The importance of data audits when building AI

We are excited to bring Transform 2022 back to life on 19th July and virtually 20th July – 3rd August. Join AI and data leaders for sensible conversations and exciting networking opportunities. Learn more about Transform 2022


Artificial intelligence can do a lot to improve business practice, but AI algorithms can also introduce new avenues of risk. Consider, for example, Zillow’s recent offer to buy the company’s branch fixtures, after significantly overshooting its predictive model home values. When housing price data changed unexpectedly, the group’s machine-learning models did not adapt quickly enough to take into account volatility, resulting in significant losses. This type of data mismatch or “concept drift” occurs if you do not give proper care and respect to data audit.

Zillow’s failure to properly audit its data has not only hurt the company; It can cause widespread harm by intimidating other businesses away from AI. Negative perceptions of technology can hinder its progress in the commercial world, especially for a series like AI that has already gone through many winters. Machine-learning pioneers like Andrew Ng recognize what stands in the balance and launch campaigns to emphasize the importance of data auditing by doing annual competitions for the best data quality assurance methods (instead of just selecting winners by model. is coming).

In addition to my own work creating AI as the host of The Robot Brain Podcast, I have also interviewed dozens of AI practitioners and researchers about their approach to auditing and maintaining high-quality data. Here are some of the best practices I’ve compiled from that work:

  • Beware of outsourcing your data curation and labeling, Data maintenance is not the sexiest task and it is time intensive. When time is short, as it is for most entrepreneurs, it is tempting to outsource the responsibility. But beware of the dangers that come with it. The third-party vendor may not be so closely acquainted with the vision of your product, know the nuances of the context, or have personal incentives to keep the reins as needed. Andrej Carp, head of AI for Tesla, says he spends 50% of his time maintaining vehicle data playbooks because he That Important
  • If your data is incomplete, remove the spaceIf your data sources reveal gaps or potential areas for erroneous predictions, not everything will be lost. One source that is often problematic is demographic data. As we know, historical demographic data sources turn to white men, and that can bias your whole model.

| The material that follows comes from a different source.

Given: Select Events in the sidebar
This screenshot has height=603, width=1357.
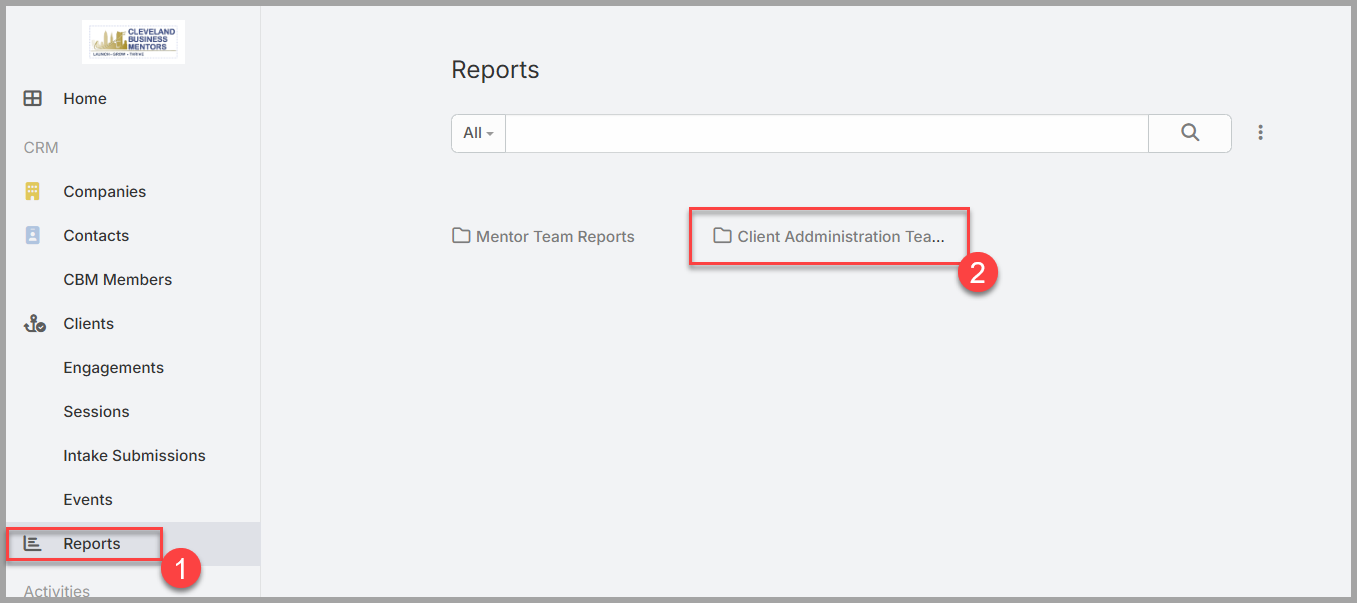Looking at the screenshot, I should coord(88,499).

Olga Rusakovsky, a Princeton professor and co-founder of AI4All, created the REVISE model, which sheds light on the pattern of correlations (possibly fakes) in visual data. You can use the model to request insensitivity to these patterns or decide to collect more data that does not have a pattern. (Here is the code to run the model if you want to use it.) In this type of situation demographic data is often cited (i.e. medical history data traditionally contains a high percentage of information about Caucasian men), but be that as it may. Can. Applicable in any situation.
  • Understand the effects of intelligence sacrifice for speed, Your data audit can motivate you to plug in a larger data set with more complete coverage. Theoretically, this may seem like a great strategy, but it may actually be inconsistent with the business goal at hand. The larger the data set, the slower the analysis. Is that extra time justified by the value of increased insight?

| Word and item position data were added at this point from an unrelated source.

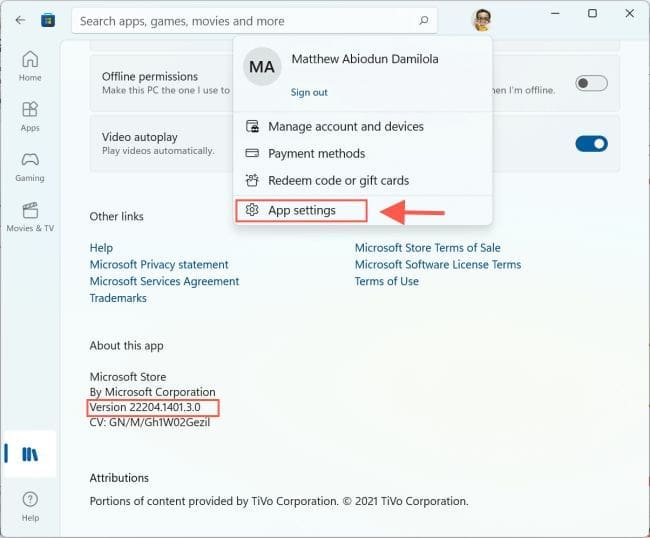Open Payment methods menu entry
Screen dimensions: 650x538
pyautogui.click(x=316, y=154)
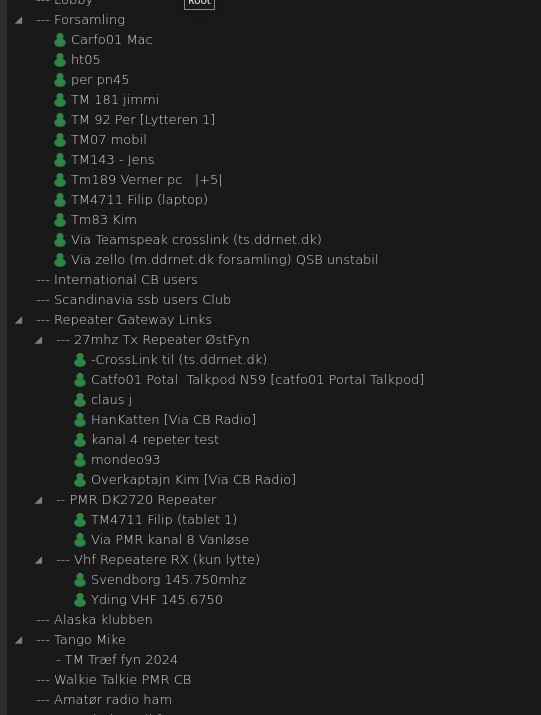This screenshot has width=541, height=715.
Task: Select user Via Teamspeak crosslink (ts.ddrnet.dk)
Action: (196, 240)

    Financial services companies have often asked themselves this question because of the large amount of dollars and the technology of the industry is becoming faster and faster (think nanoseconds.) Keeping in mind that a more accurate model, powered by more data, can often result in a longer estimated time during deployment, probably not meeting your speed requirements. Conversely, if you make long-term horizon decisions, you will have to compete with others in the market who include a very large amount of data, so you have to do the same to be competitive.

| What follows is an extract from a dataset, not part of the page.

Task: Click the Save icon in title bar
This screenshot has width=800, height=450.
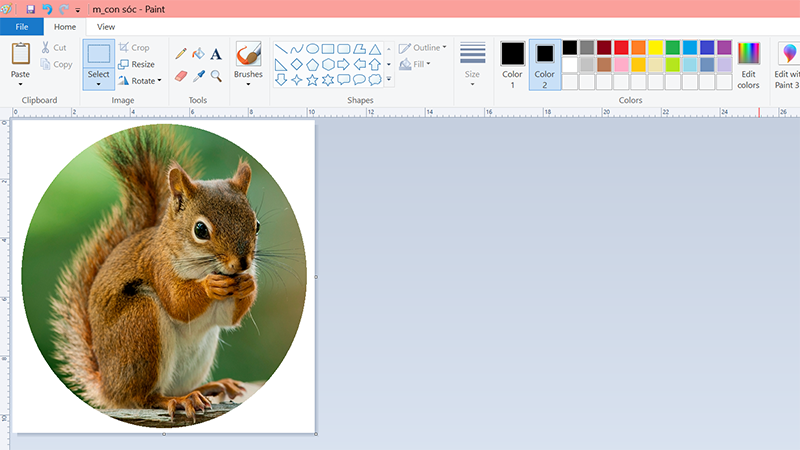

Implementing AI models to solve commercial problems is becoming commonplace as the open-source community makes them freely available to all. The downside is that as AI-generated insights and predictions become more and more intact, the less flashy task of data maintenance can be overlooked. It’s like building a house on sand. It may look good at first, but as time goes on the structure will break down.

Professor Peter Abel is the director of the Berkeley Robot Learning Lab and co-director of the Berkeley Artificial Intelligence (BAIR) Lab. He founded three companies: Coveriant (AI for intelligent automation of warehouses and factories), Gradescope (AI to help teachers with grading homework and exams), and Berkeley Open Arms. It also hosts podcasts Robot brain,

DataDecisionMakers

Welcome to the VentureBeat community!

DataDecisionMakers is where experts, including tech people working on data, can share data-related insights and innovations.

If you would like to read about the latest ideas and latest information, best practices and the future of data and data tech, join us at DataDecisionMakers.

You might even consider contributing to your own article!

Read more from DataDecisionMakers

Similar Posts

Leave a Reply

Your email address will not be published.